Beyond the Chatbot Hype |
2016 has been predicted to be the
year of conversational commerce, and I’d say that this prediction largely
held true. Conversational interfaces have become more and more mainstream, and
their support by AI and bots has become all the rage. While people more and
more turn to their smartphones and Google to find answers to their questions,
companies are increasingly looking at bot support to increase the efficiency of
their call centers.
But where is reality?
In their 2016 hype cycle on emerging
technologies Gartner places
·
Conversational UIs in the
innovation trigger phase with a predicted time of 5 – 10 years to mainstream
adoptions
·
Machine Learning on the peak of
inflated expectations with a period of 2 – 5 years to mainstream adoption
Forrester Research in their recent AI
tech radar places virtual agents and machine learning into their growth
phases of their respective life cycles, giving them 5 – 10 years to mainstream,
while acknowledging a successful trajectory.
So, clearly, AI and conversational systems
are strategic.
At the same time Abinash Tripathy, CEO of helpshift, a leading helpdesk company
providing users with instant, proactive, and personalized in-app support, feels
that “we are closer to IoT than to having really helpful bots”. Some bots are actually harming the customer
experience.
And he is right.
Why? Several reasons. Essentially
artificial intelligence, driven by machine learning or deep learning, is not
yet intelligent enough. Too many bots are still driven by decision trees, which
severely limit the possible conversations that the bot can serve.
Second, bots’ ability to understand natural
language is still lacking, albeit improving, and probably improving fast.
At the same time a handover to a human
agent, or another bot – think bot-swarm – is often poor or non-existent,
leaving the customer with an unresolved question and in limbo.

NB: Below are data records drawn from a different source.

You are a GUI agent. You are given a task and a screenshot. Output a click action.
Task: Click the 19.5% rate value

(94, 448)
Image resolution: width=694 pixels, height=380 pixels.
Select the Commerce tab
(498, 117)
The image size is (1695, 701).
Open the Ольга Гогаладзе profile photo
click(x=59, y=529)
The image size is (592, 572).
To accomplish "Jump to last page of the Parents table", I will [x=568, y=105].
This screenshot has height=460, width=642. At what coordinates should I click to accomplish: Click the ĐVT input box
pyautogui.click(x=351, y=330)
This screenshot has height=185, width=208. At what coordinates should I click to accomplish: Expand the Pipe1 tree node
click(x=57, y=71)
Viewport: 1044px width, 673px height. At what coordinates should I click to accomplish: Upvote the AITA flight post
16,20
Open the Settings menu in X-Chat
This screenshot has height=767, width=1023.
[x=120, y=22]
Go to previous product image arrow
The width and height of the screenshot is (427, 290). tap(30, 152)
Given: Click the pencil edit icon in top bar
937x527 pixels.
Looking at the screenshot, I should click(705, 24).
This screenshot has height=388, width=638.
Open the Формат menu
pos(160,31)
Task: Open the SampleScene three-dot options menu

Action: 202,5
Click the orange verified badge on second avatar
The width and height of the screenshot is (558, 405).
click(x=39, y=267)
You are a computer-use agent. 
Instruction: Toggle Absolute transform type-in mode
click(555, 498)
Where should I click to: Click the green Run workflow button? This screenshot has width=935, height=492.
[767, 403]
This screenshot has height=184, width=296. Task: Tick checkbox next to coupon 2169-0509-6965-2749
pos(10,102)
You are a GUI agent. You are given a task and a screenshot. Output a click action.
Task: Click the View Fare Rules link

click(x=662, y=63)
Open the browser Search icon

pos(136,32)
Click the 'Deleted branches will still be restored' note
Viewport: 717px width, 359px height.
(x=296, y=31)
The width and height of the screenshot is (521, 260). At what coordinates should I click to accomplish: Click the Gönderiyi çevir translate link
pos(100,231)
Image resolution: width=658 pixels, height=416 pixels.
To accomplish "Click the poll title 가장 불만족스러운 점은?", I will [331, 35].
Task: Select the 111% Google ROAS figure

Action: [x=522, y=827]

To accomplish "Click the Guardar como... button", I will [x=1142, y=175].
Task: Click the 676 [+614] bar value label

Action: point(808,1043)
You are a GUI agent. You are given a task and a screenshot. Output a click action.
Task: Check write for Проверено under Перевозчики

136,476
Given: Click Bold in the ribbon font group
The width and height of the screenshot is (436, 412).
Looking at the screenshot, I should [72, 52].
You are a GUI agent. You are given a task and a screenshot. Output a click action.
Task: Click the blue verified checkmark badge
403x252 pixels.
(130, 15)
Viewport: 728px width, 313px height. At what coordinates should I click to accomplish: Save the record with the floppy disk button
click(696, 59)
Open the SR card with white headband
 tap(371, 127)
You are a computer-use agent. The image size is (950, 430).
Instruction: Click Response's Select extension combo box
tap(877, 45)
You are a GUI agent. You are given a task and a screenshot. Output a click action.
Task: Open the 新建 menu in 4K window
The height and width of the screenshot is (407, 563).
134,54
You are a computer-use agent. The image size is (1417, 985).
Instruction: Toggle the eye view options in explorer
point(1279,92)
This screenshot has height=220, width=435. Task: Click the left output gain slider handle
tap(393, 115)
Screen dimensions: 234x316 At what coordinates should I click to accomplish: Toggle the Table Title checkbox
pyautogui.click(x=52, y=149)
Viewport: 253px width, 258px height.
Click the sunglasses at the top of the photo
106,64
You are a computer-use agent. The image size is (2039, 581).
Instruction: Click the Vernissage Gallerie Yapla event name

This leads to a poor customer experience.
Additionally, the bot’s, as well as the
overall help system’s, integration into a knowledge base is crucial, but often
underdeveloped. A customer query needs to be translated into a meaningful query
to the knowledge base and/or additional information. Think “What is the status
of my recent order?” or: “I cannot receive calls but can dial out?”. This needs deep integration into a corporate
knowledge base as well as transactional systems.
While a human agent can cover the lack of
systems integration, a bot cannot achieve this. A bot is depending on the
intelligent, and continuous indexing of corporate knowledge.
Again, poor customer experience.
In summary, Abinash maintains that “the
need most bots are filling should not require an artificially intelligent
conversation. If they are, they’re probably not doing it very well (yet).
Rather, the best chatbots allow users to interact with their surroundings
(like the baseball game example), act as refined search engines, or provide
real-time updates”. At the moment “Chatbots are best used to relay simple
updates”.
But, wait! On one hand AI and bots are part
of the future and then they are not really useful but harm the customer
experience. Isn’t that a contradiction in itself?
No, it is not. Merely a question of
Thinking Big while Acting Small and doing first things first. AsI have written before an important part of providing good service is being
available to help the customers on their preferred channels, at the
time of their choosing, and at their pace.
And one of the main channels is the
smartphone, the second is chat. Additionally, people are starting with search
before going for direct support. So, the way to help customers is an integrated,
intelligent, efficient service offering that helps them getting to the
information that they want with minimal effort on their side.
The keywords here are: Mobile, app, search,
and chat.
Combining this we arrive at an offering
that offers customer service directly in app, with an integrated, local
knowledgebase, integrated and embedded chat, as well as the easy ability to
turn the conversation into a voice (phone) conversation. Due to being embedded
into the app, this offering also helps the agents by delivering contextually
relevant information that shortens time to resolution. The same works for
embedding this offering into a web site.
Add a back end that efficiently supports
the agents with automation, workflow, collaboration tools, a clean user
interface, and that integrates well with community systems, knowledge bases,
other OLTPs including CRM systems, and the enterprise- and web content
management systems and there is a strong foundation for improving even further.
Once this foundation is in place, AI and
bots can be deployed in a useful manner, first starting in a learning-only
mode, then more and more engaging in customer initiated as well as company
initiated interactions. These bots can ensure quick reaction; they gather missing
relevant information can already offer solutions for the simpler problems.
Minimally they keep the customer engaged and do a seamless handover to a human
agent. This does not only help the customer, but the agent, too, as she is
prepared and can dig right into the problem at hand. As the chatbots continue
to be supported by a learning system they ‘learn’ from ongoing conversations
and therefore the problems they solve can become increasingly complex. This
fact, plus their ability to support the agent via continuously suggesting good
solutions based upon the conversation flow and the knowledge base further
increase the efficiency of the supporting agents who can increasingly support
on more challenging problems instead of being in the need to ask repeatedly for
the same information and answer the same ole questions over and over.